* START TEXT EXCERPT *

It is possible to access primitive local variables from the native code. Replace the above Insight script with:

insight.on('enter', function(ctx, frame) {
    print(`found new prime number ${frame.n}`);
}, {
    roots: true,
    rootNameFilter: (n) => n === 'newFilter'
});

Print out a message everytime a new prime is added into the filter list:

./bin/lli --polyglot --insight=agent-limit.js sieve | head -n 3
found new prime number 2
found new prime number 3
found new prime number 5

The mixture of lli, polyglot and GraalVM Insight opens enormous possibilities in tracing, controlling and interactive or batch debugging of native programs.

Inspecting Values #

GraalVM Insight not only allows one to trace where the program execution is happening, but it also offers access to values of local variables and function arguments during execution. One can for example write instrument that shows a value of argument n in a function fib:

insight.on('enter', function(ctx, frame) {
   print('fib for ' + frame.n);
}, {
   roots: true,
   rootNameFilter: 'fib'
});

This instrument uses the second function argument frame to get access to values of local variables inside of every instrumented function. The above Insight script also uses rootNameFilter to apply its hook only to function named fib:

function fib(n) {
  if (n < 1) return 0;
  if (n < 2) return 1;
  else return fib(n - 1) + fib(n - 2);
}
print("Two is the result " + fib(3));

When the instrument is stored in a fib-trace.js file and the actual code in fib.js, then invoking following command yields detailed information about the program execution and parameters passed between function invocations:

./bin/node --js.print --experimental-options --insight=fib-trace.js fib.js
fib for 3
fib for 2
fib for 1
fib for 0
fib for 1
Two is the result 2

To summarise this section, GraalVM Insight is a useful tool for polyglot, language agnostic aspect oriented programming.

Modifying Local Variables #

Not only that GraalVM Insight can access local variables, but it can also modify them. Take, for example, this program summing an array:

function plus(a, b) {
  return a + b;
}

var sum = 0;
[1, 2, 3, 4, 5, 6, 7, 8, 9].forEach((n) => sum = plus(sum, n));
print(sum);

It prints out a number 45. Apply the following Insight script to “erase” non-even numbers before adding them:

insight.on('enter', function zeroNonEvenNumbers(ctx, frame) {
    if (frame.b % 2 === 1) {
        frame.b = 0;
    }
}, {
    roots: true,
    rootNameFilter: 'plus'
});

When launched with js --insight=erase.js sumarray.js, only the value 20 gets printed.

GraalVM Insight enter and return hooks can only modify existing variables. They cannot introduce new ones. Attempts to do so yield an exception.

Insight to a Specific Location #

To get to variables at a specific code location, the at object may have not only one of the mandatory source specifications: a sourcePath property with the regular expression matching the source file path, or sourceURI property with string representation of the source URI. There can also be an optional line and/or column specified. Let’s have a distance.js source file:

(function(x, y) {
    let x2 = x*x;
    let y2 = y*y;
    let d = Math.sqrt(x2 + y2);
    for (let i = 0; i < d; i++) {
        // ...

* END TEXT EXCERPT *
* START DATA PROVIDED *

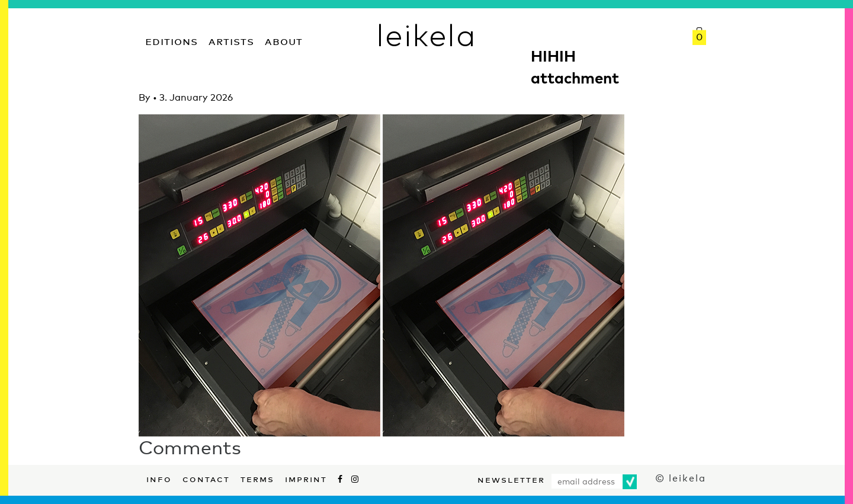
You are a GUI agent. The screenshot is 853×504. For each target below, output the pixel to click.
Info (159, 478)
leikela (426, 34)
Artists (231, 40)
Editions (171, 40)
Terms (257, 478)
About (284, 40)
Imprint (306, 478)
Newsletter (511, 479)
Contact (206, 478)
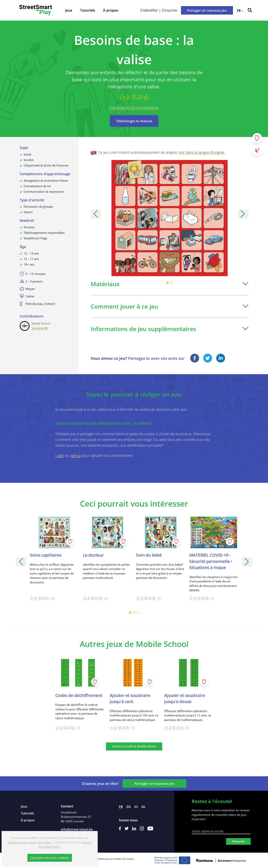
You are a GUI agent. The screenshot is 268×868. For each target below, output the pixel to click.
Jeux (68, 10)
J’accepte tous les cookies (50, 858)
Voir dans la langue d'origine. (202, 152)
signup (76, 456)
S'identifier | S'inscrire (158, 10)
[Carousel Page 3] (138, 613)
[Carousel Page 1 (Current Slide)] (168, 283)
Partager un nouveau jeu (207, 10)
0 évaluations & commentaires (134, 107)
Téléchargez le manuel (134, 121)
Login (60, 456)
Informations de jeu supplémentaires (170, 329)
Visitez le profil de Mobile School (134, 746)
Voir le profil (39, 328)
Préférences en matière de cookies (115, 859)
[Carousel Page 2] (172, 283)
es (136, 807)
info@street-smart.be (77, 829)
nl (143, 807)
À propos (111, 10)
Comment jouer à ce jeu (170, 306)
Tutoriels (88, 10)
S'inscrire (238, 841)
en (128, 807)
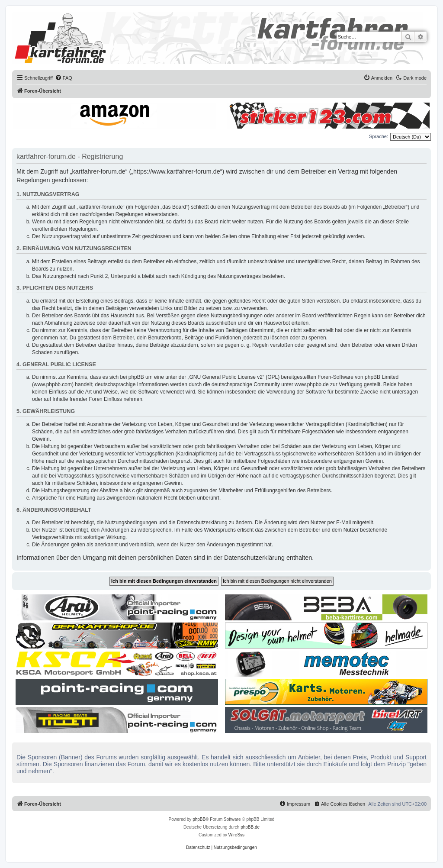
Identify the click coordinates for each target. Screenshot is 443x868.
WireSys (236, 835)
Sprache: (379, 136)
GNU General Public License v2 (226, 377)
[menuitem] (64, 78)
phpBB (199, 819)
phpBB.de (250, 827)
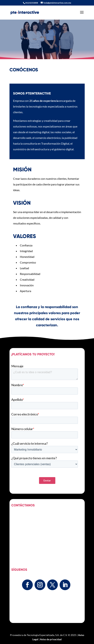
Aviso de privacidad (51, 639)
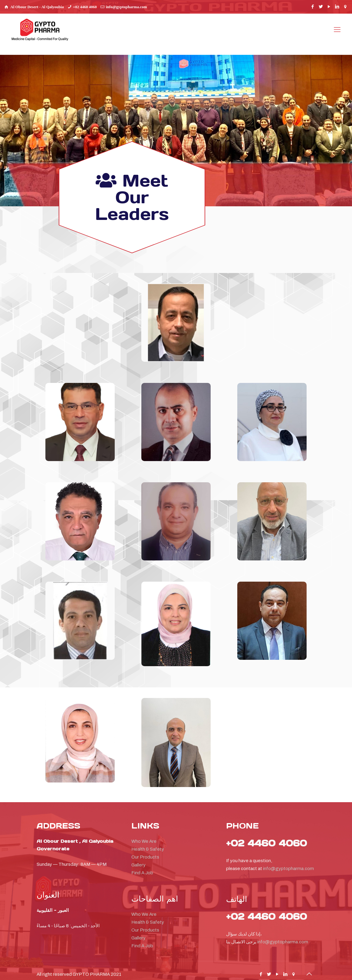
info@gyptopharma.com (126, 7)
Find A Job (142, 866)
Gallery (138, 858)
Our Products (145, 851)
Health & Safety (148, 843)
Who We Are (144, 835)
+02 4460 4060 (85, 7)
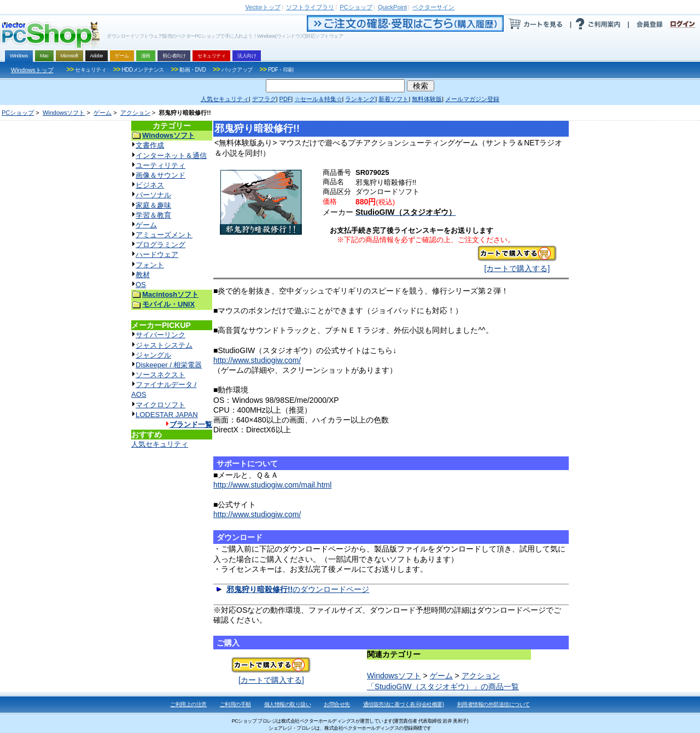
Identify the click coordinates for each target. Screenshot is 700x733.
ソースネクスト (160, 374)
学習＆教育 (153, 215)
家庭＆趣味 (153, 205)
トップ (263, 7)
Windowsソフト (64, 113)
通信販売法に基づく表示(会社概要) (404, 704)
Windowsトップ (32, 70)
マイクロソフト (160, 404)
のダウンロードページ (298, 589)
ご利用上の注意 (188, 704)
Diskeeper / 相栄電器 (168, 365)
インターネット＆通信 (171, 155)
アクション (135, 113)
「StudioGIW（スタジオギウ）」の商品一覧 (443, 687)
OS (141, 284)
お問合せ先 (337, 704)
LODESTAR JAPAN (167, 414)
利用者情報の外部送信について (493, 704)
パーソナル (153, 195)
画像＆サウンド (160, 175)
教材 (143, 274)
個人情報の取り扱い (288, 704)
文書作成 (150, 145)
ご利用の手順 (235, 704)
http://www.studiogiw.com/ (257, 360)
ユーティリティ (160, 165)
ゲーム (102, 113)
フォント (150, 265)
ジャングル (153, 355)
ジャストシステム (164, 345)
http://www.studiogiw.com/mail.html (272, 485)
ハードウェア (157, 254)
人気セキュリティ (160, 444)
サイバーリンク (160, 335)
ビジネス (150, 185)
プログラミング (160, 244)
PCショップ (18, 113)
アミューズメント (164, 234)
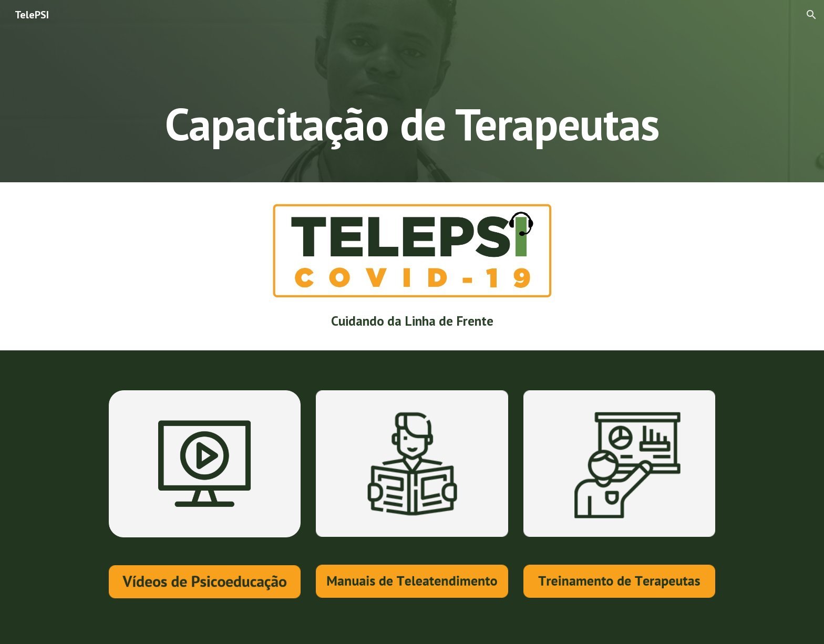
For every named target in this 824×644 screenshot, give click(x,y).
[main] (412, 91)
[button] (811, 15)
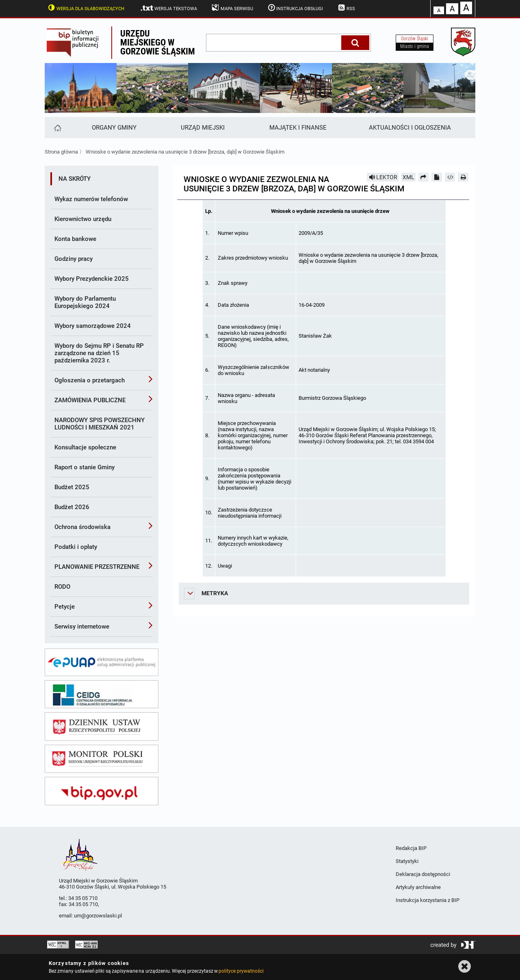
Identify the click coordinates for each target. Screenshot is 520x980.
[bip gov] (102, 791)
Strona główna (61, 152)
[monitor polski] (102, 759)
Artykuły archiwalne (418, 887)
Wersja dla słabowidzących (85, 8)
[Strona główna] (57, 128)
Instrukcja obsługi (295, 8)
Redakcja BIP (411, 848)
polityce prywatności (241, 971)
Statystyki (407, 861)
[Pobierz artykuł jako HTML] (450, 177)
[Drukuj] (463, 177)
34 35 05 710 (83, 898)
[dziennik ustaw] (102, 726)
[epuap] (102, 662)
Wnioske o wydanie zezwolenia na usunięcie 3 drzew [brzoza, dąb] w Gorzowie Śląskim (185, 152)
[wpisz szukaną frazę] (274, 43)
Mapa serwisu (232, 8)
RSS (346, 8)
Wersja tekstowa (168, 8)
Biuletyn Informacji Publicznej (78, 43)
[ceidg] (102, 694)
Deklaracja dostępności (423, 874)
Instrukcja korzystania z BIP (427, 900)
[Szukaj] (355, 43)
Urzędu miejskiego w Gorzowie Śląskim (158, 42)
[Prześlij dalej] (424, 177)
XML (408, 177)
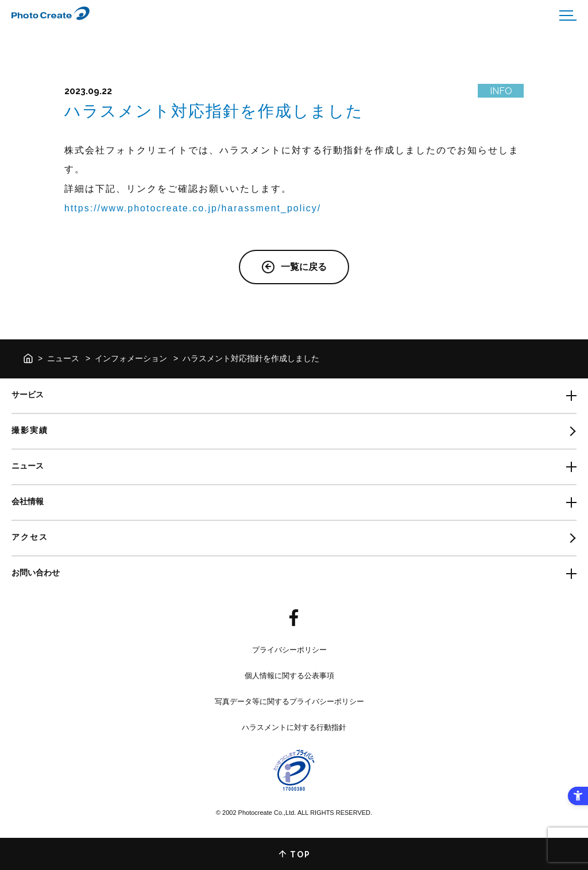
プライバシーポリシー (289, 649)
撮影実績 (30, 430)
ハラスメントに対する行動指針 (294, 727)
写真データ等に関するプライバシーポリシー (289, 701)
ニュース (63, 358)
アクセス (30, 537)
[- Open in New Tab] (294, 618)
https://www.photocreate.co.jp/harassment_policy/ (192, 208)
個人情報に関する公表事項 (289, 675)
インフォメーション (131, 358)
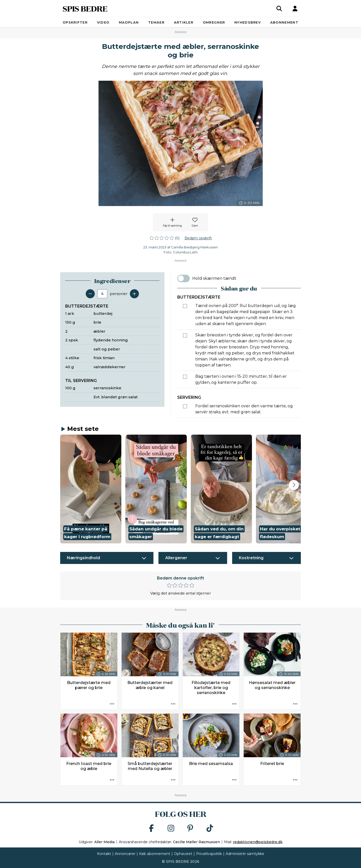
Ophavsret (183, 854)
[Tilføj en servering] (134, 293)
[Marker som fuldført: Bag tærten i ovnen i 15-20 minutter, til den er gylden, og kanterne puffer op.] (185, 377)
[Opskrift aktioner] (112, 704)
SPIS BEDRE (85, 8)
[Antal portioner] (102, 293)
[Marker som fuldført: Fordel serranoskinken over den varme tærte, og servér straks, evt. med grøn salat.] (185, 406)
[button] (91, 489)
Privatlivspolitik (209, 854)
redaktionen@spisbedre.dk (258, 842)
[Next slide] (294, 485)
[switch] (183, 278)
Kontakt (104, 854)
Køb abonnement (155, 854)
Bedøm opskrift (198, 238)
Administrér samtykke (245, 854)
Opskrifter (75, 22)
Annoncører (125, 854)
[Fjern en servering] (90, 293)
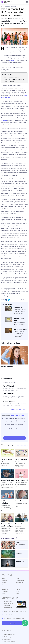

* END DATA PROVIDED *

> WHAT TO WORK ON: List every file name ending in ".js" that appears in the GraalVM Insight excerpt.

> RESULT OF THIS EXERCISE: agent-limit.js, fib-trace.js, fib.js, erase.js, sumarray.js, distance.js